# TASK TO CARRY OUT:
Look below. Copy each line that has "agent" in it.

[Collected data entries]
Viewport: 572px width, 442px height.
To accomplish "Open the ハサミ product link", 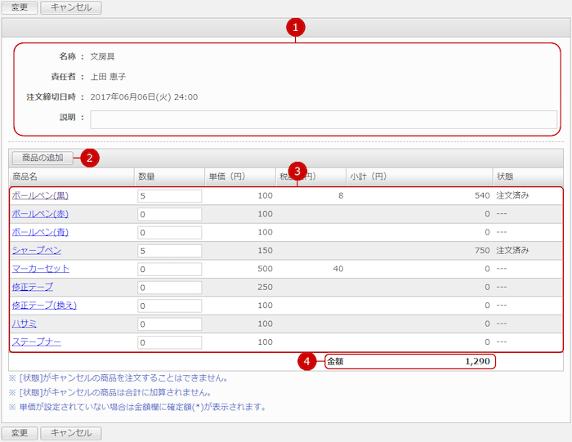I will 25,324.
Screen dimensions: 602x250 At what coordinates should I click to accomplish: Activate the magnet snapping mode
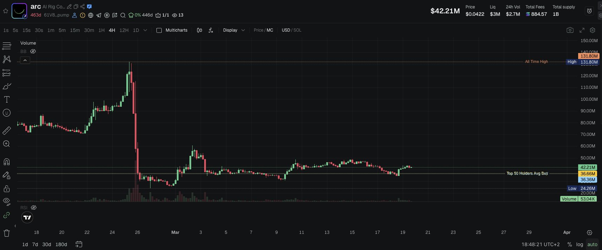7,162
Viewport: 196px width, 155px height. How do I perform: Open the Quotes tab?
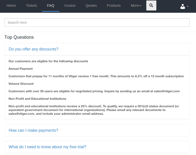[91, 6]
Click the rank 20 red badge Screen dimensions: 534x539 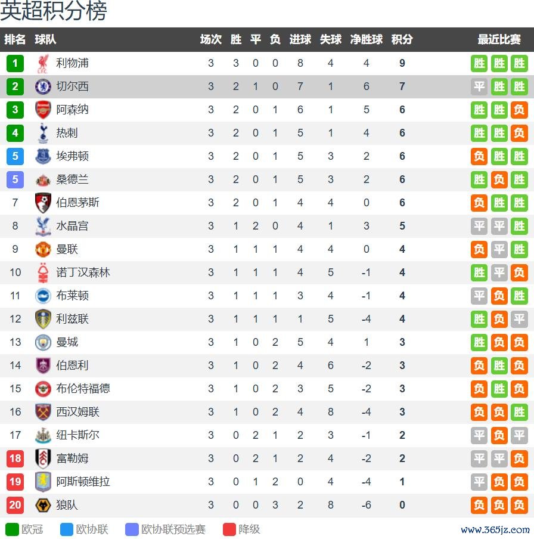click(15, 505)
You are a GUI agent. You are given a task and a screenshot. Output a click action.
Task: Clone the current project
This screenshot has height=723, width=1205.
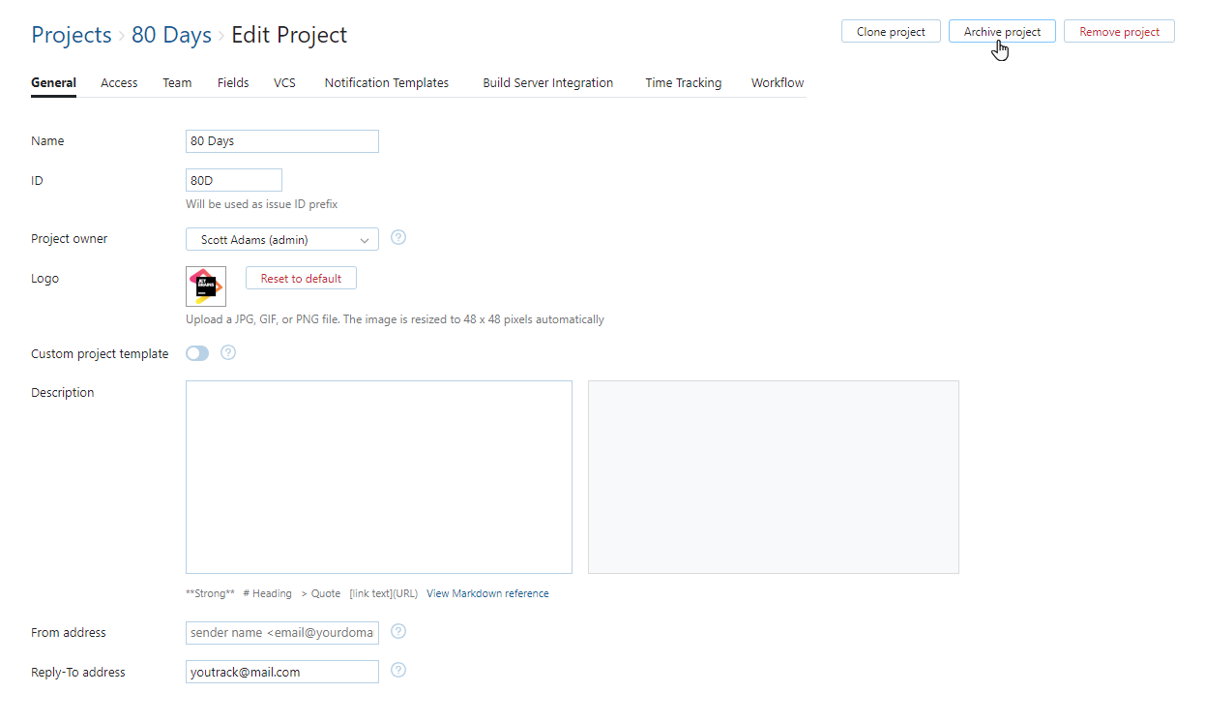890,30
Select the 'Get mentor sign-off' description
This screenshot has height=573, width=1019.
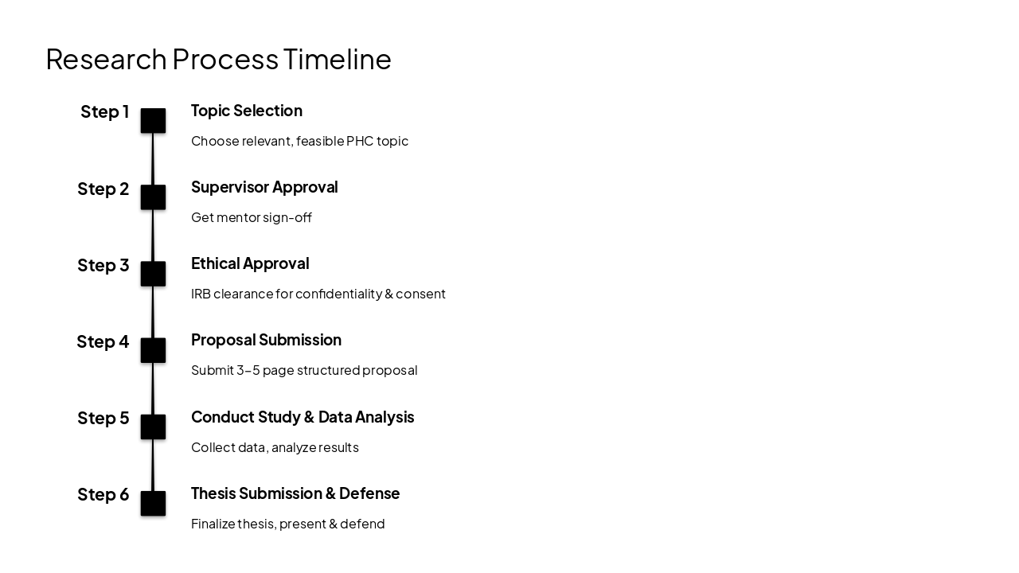(252, 217)
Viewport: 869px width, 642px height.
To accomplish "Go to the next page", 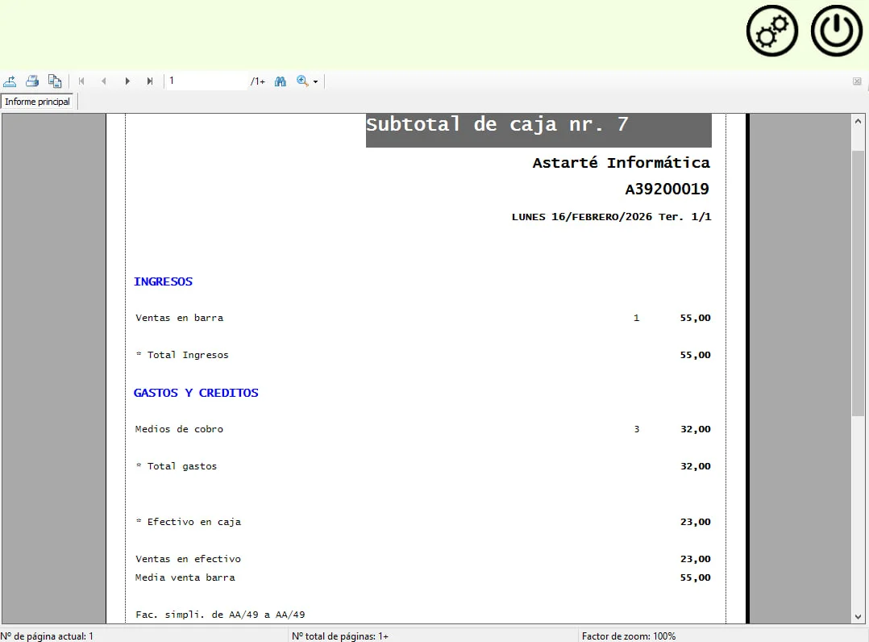I will click(x=127, y=81).
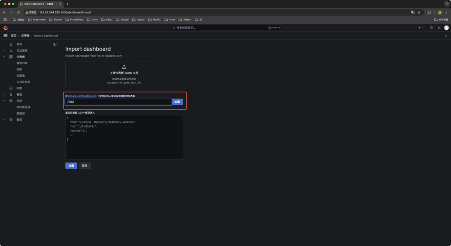Dock or undock the sidebar menu icon
This screenshot has height=246, width=451.
pyautogui.click(x=55, y=44)
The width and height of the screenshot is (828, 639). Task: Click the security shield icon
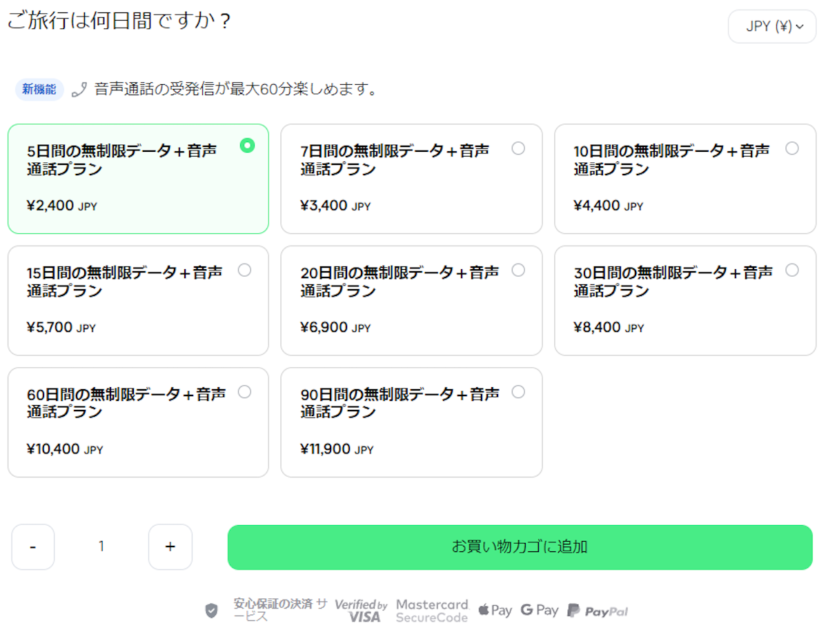coord(212,611)
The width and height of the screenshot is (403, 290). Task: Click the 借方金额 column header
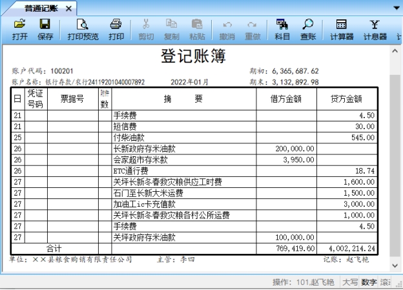pyautogui.click(x=286, y=99)
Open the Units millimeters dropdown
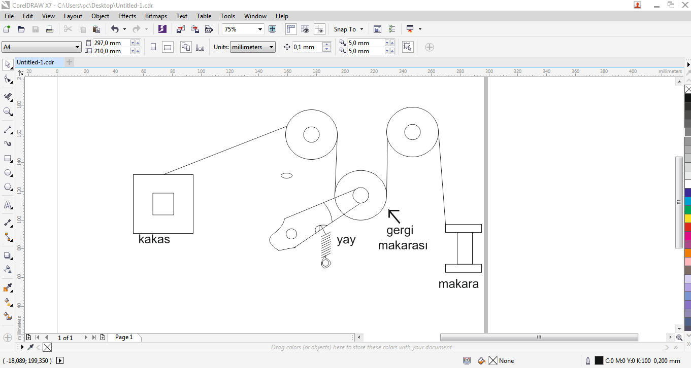This screenshot has width=691, height=368. click(271, 47)
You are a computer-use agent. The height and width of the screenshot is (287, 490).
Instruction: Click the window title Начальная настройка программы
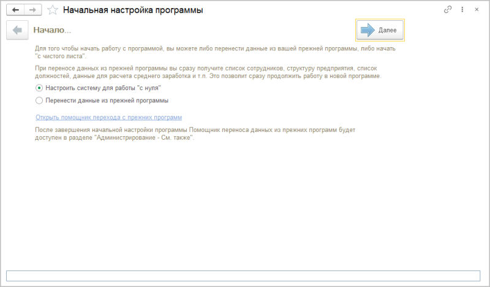tap(133, 10)
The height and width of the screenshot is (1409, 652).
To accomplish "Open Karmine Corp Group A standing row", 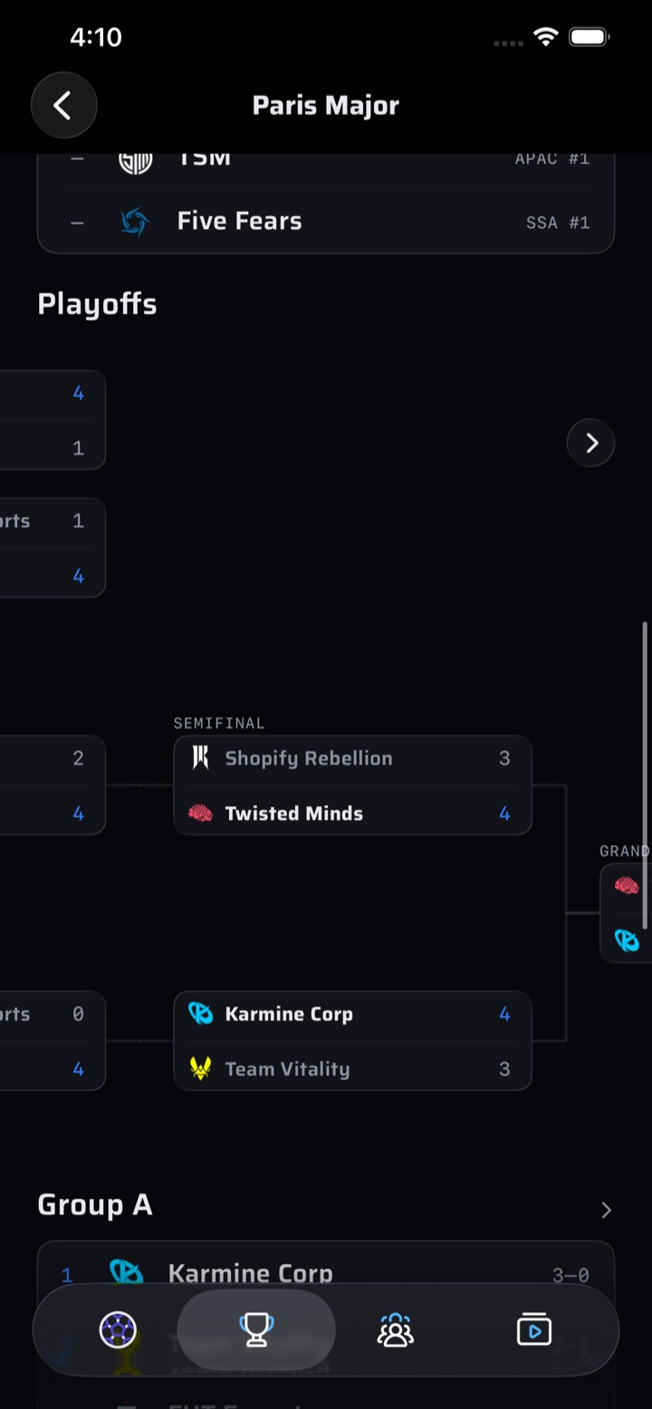I will tap(326, 1274).
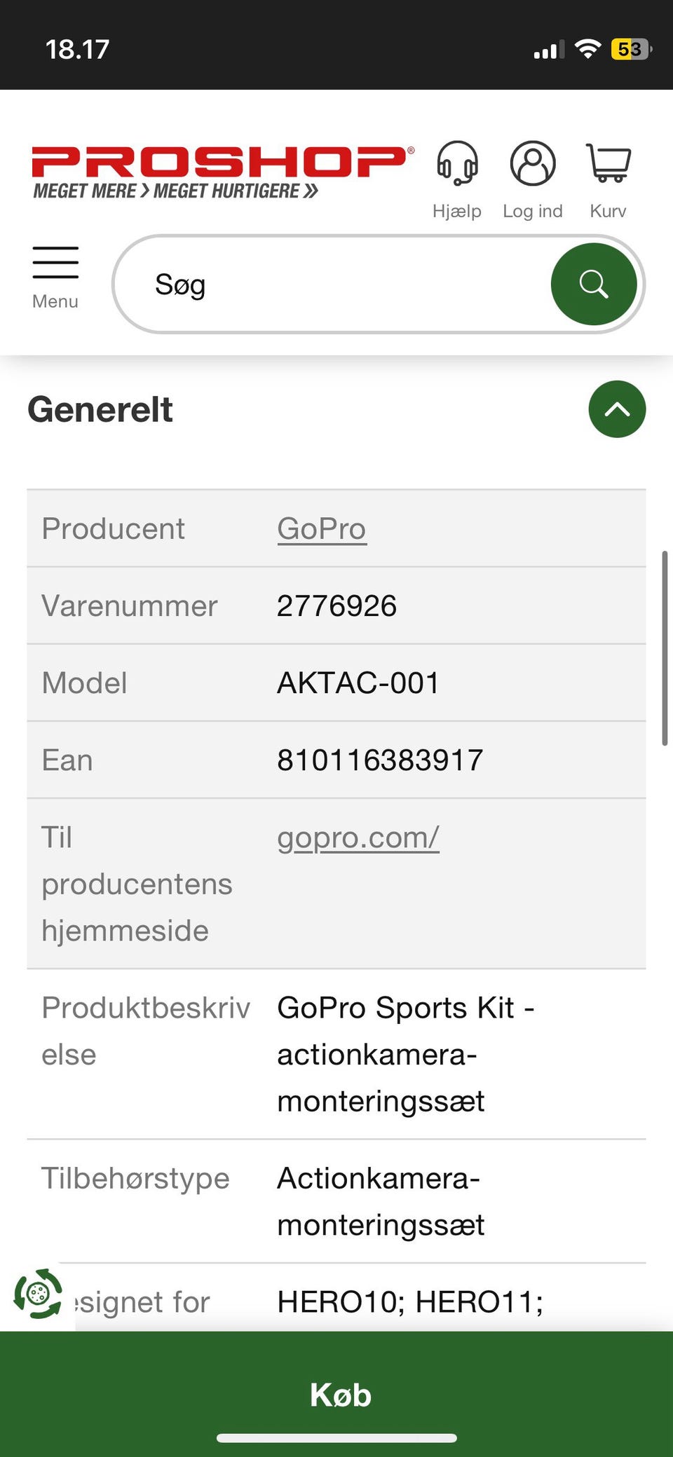The height and width of the screenshot is (1457, 673).
Task: Open the GoPro producer link
Action: [x=322, y=528]
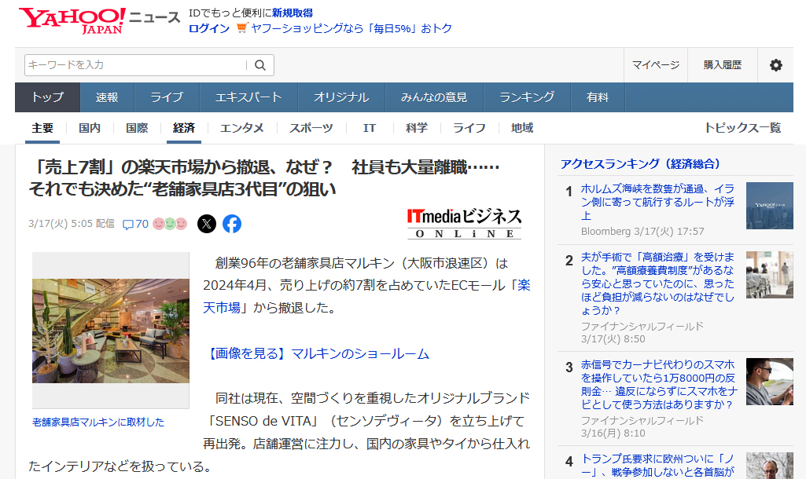806x479 pixels.
Task: Click the ログイン link
Action: coord(209,28)
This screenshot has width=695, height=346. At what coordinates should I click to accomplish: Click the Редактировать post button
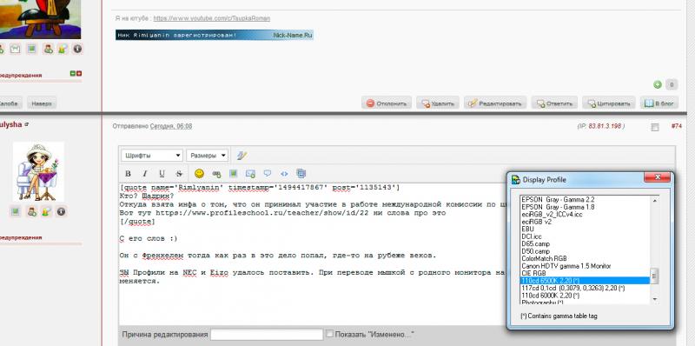point(495,103)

# REPLY:
You are a GUI agent. You are given a task and a screenshot. Output a click action.
You are a computer-use agent. The height and width of the screenshot is (287, 490).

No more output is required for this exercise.